Quality over quantity

Following on from their 2015 symposium take aways, the AAP continued to affirm the importance of high quality programming and media content. They recommend “Organizations like Common Sense Media” as helpful tools for assessing the quality of content and highlighted PBS and Sesame Workshop as examples of high quality content producers.

Younger kids

For under 2’s the AAP maintains their position that screens aren’t a good idea at all (with the exception of video calling eg. to maintain family ties). For 2 to 5 year old’s 1 hour of high quality, co-viewing a day is suggested as a limit.

What next?

So what is it that we need to actually do, as parents, to take advantage of this latest advice and foster healthy attitudes to screen time in our kids?

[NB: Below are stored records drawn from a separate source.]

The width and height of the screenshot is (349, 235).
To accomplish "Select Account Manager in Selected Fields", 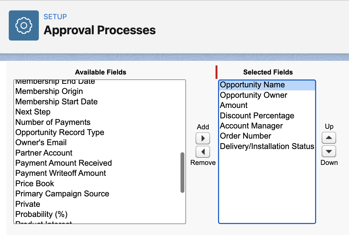I will [251, 126].

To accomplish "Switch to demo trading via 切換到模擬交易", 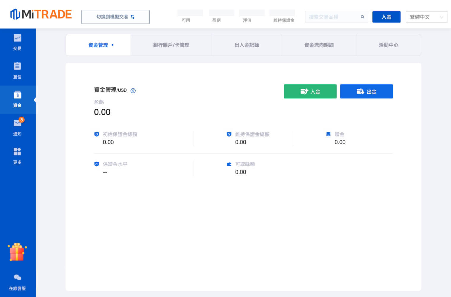I will (115, 17).
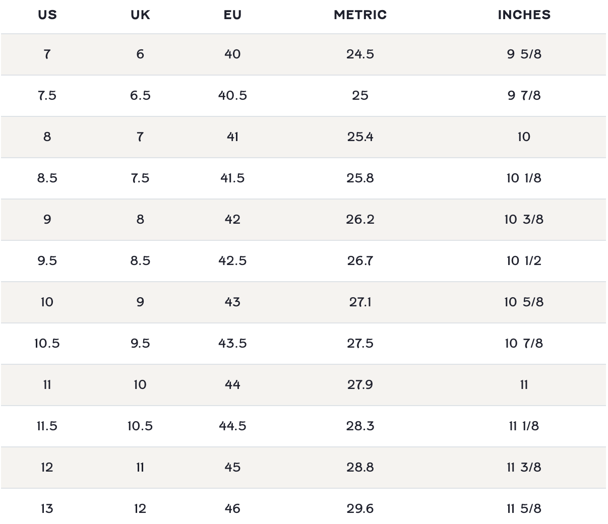
Task: Click US size 9 cell
Action: tap(47, 219)
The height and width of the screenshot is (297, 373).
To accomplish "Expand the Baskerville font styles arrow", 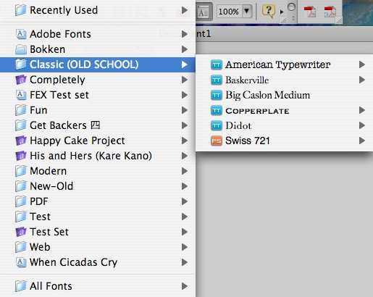I will coord(361,80).
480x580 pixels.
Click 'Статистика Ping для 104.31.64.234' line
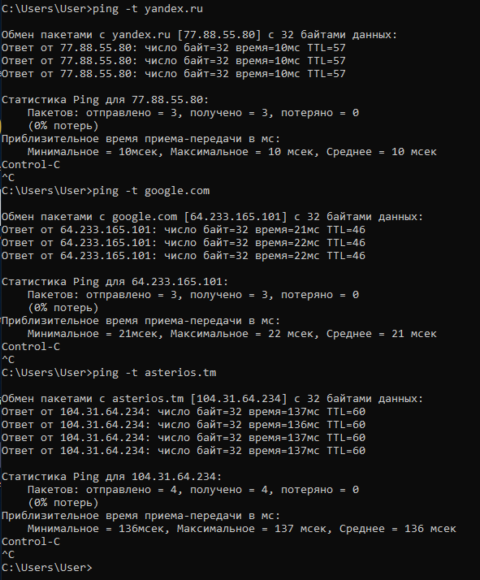(112, 476)
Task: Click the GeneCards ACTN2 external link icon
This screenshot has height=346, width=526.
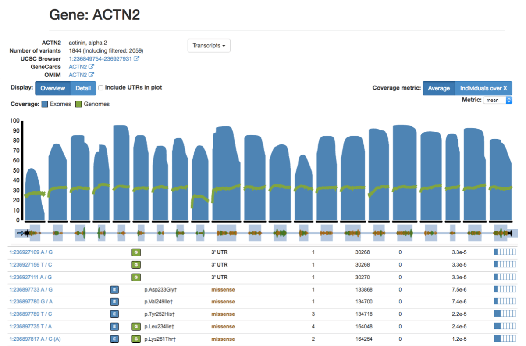Action: [91, 67]
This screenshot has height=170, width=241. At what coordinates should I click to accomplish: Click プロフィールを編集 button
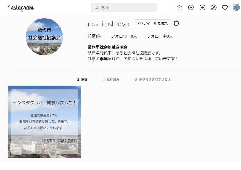point(152,23)
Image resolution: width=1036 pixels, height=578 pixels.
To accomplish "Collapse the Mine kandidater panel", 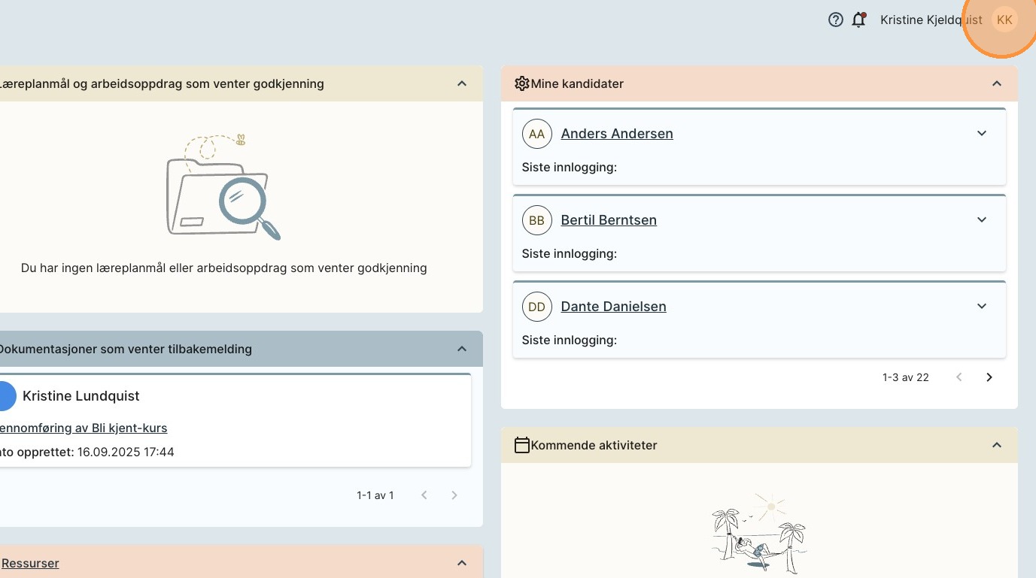I will coord(996,83).
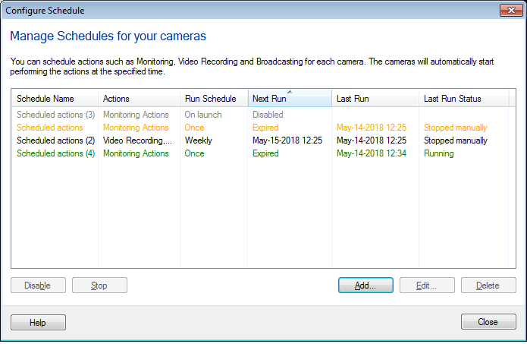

First of all, use the tools the AAP have created for assessing and thinking about how screen time is used in your house. You could even go through the family media plan together with your kids and use it as a way of talking very specifically about acceptable screen time practices.

Second, look at the sorts of content your kids are viewing now. If you think it needs to change, check out Common Sense Media’s extensive film, TV, app and site reviews so that you can come in suggesting positive alternatives rather than simply issuing bans.

Thirdly, once you’ve decided when it’s ok for your kids to use their devices and what you’re happy for them to be watching and using, you’ll need to find a way to make those decisions stick! Different strategies will be appropriate for different families and ages of children. You know your kids best. If a serious discussion will do the trick, have it. If you need to install Kidslox on mobile devices to make sure that some things stay off limits, do that. Next month we’ll be releasing a daily limits feature which lets you set a maximum device use time for the day; the perfect tool for turning doctors recommendations into healthy, media aware kids.

However you choose to deal with this issue, make sure that you’ve considered it carefully and seriously. As the report says, “The key is mindful use of media within a family”. As long as you’re engaging with and not simply disregarding the question of screen time, you’re on the right track.